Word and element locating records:

----------

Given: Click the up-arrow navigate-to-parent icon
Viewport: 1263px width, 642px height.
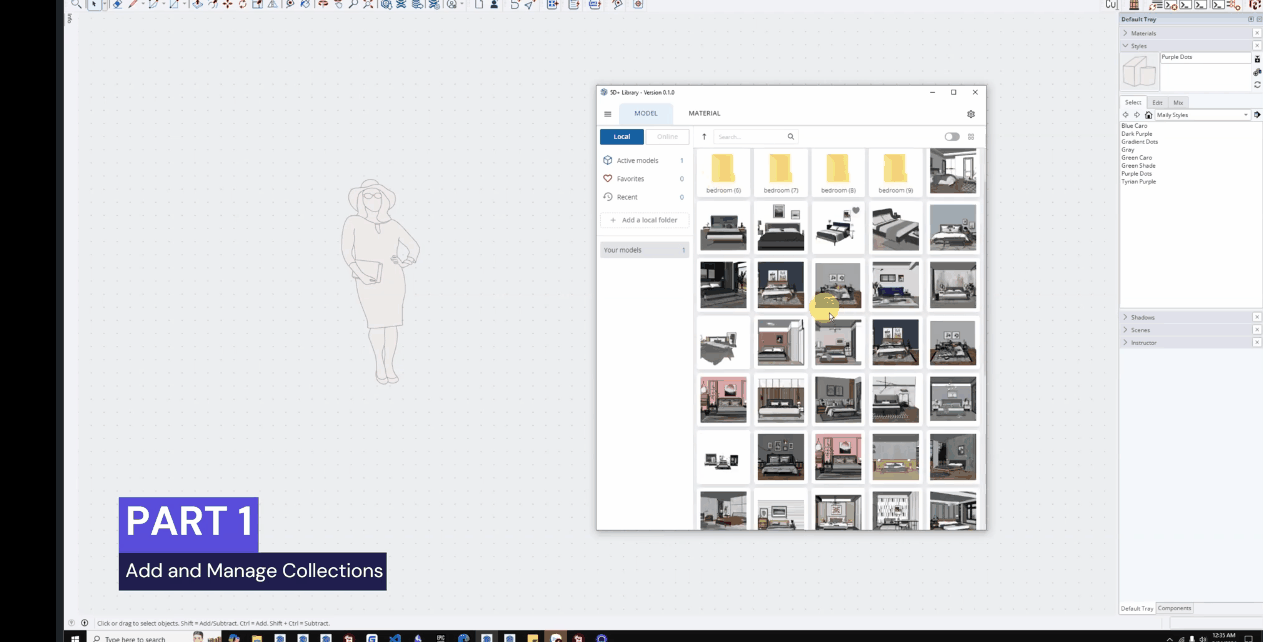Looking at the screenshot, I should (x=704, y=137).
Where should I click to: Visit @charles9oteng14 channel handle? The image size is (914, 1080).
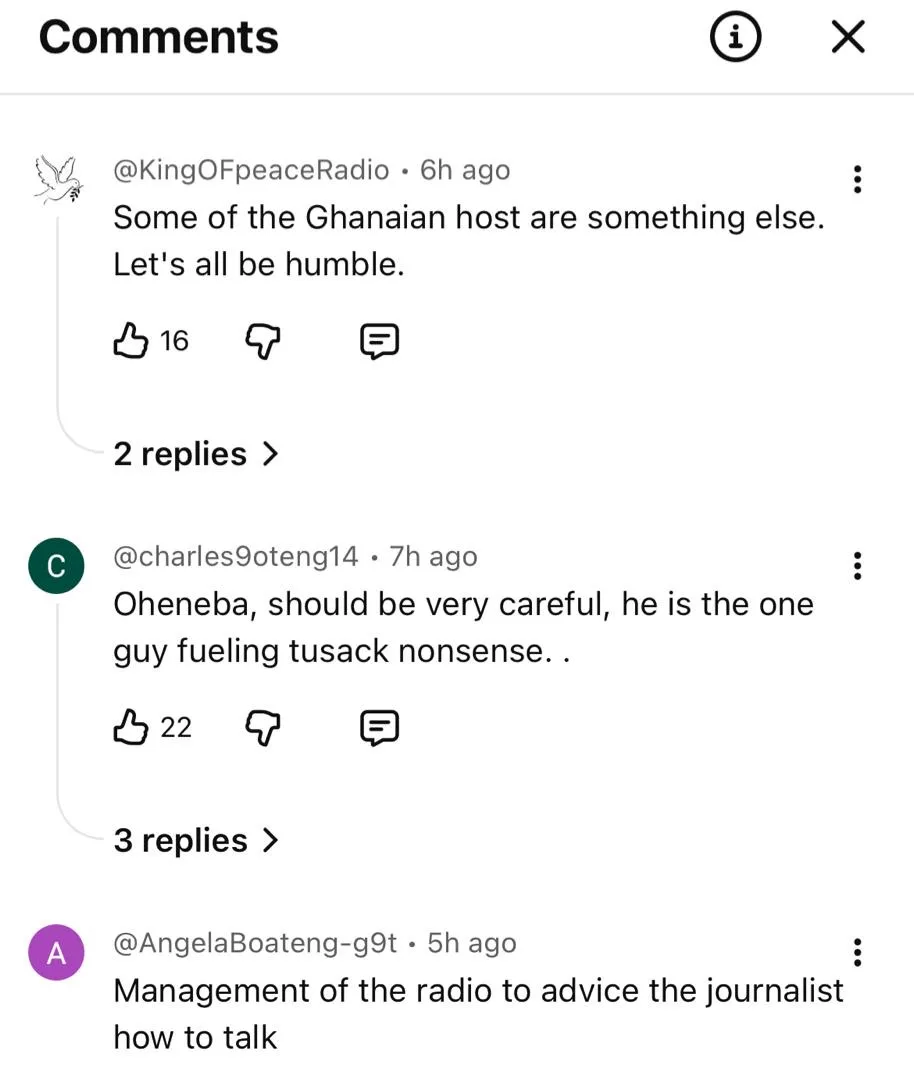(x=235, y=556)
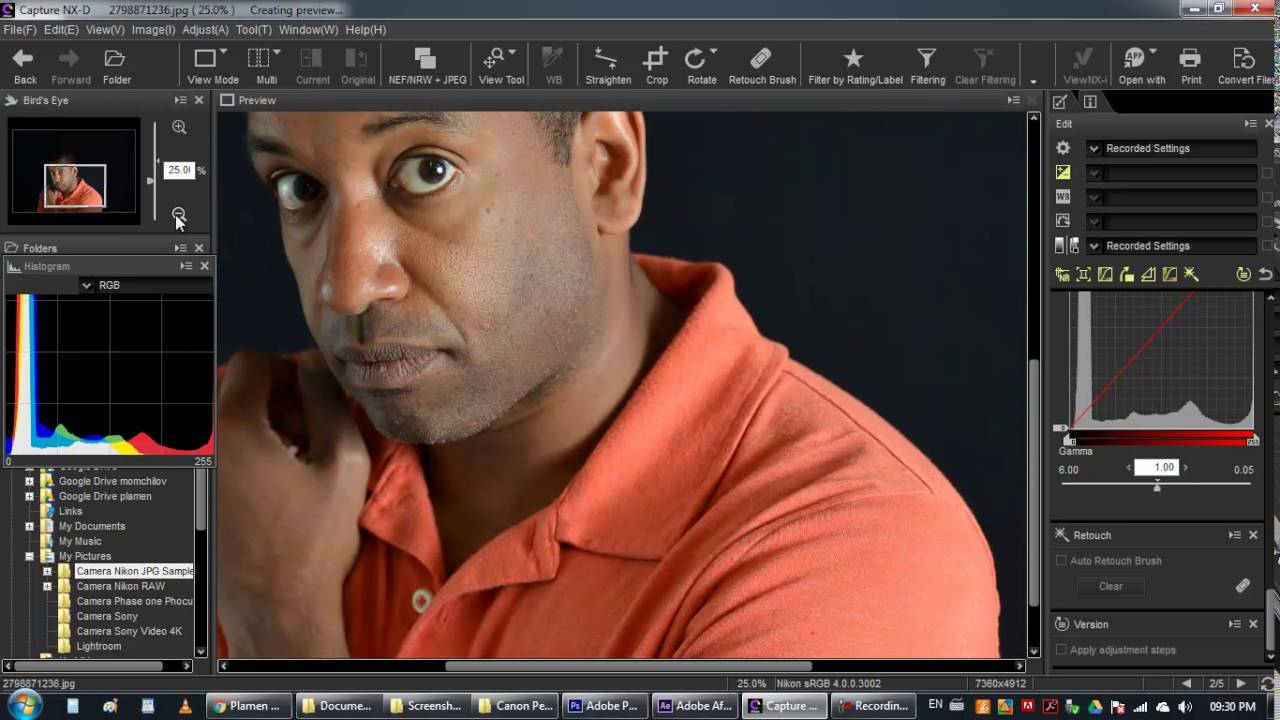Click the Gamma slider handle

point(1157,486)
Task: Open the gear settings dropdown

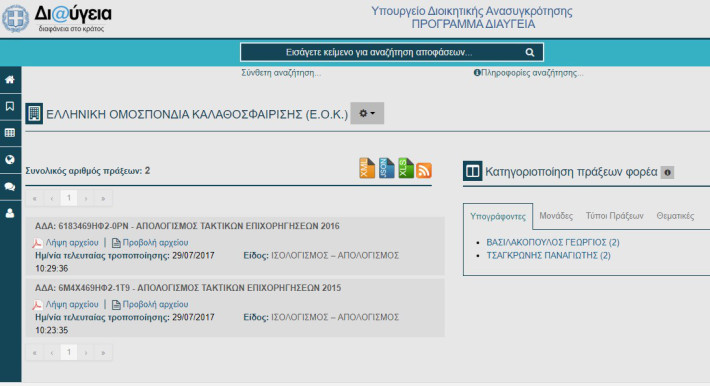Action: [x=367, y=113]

----------

TASK DIRECTIONS:
Change "Viewport" to "Window" everywhere it appears in the records, keep every other part the same, and write the records out again without the pictures.

TASK ANSWER:
Given: Click the up-arrow navigate-to-parent icon
Window: 1263px width, 642px height.
Looking at the screenshot, I should (x=704, y=137).
Where should I click to: Visit @charles9oteng14 channel handle? The image size is (914, 1080).
(x=235, y=556)
Click the Gamma slider handle

point(1157,486)
Task: Open the gear settings dropdown

Action: [x=367, y=113]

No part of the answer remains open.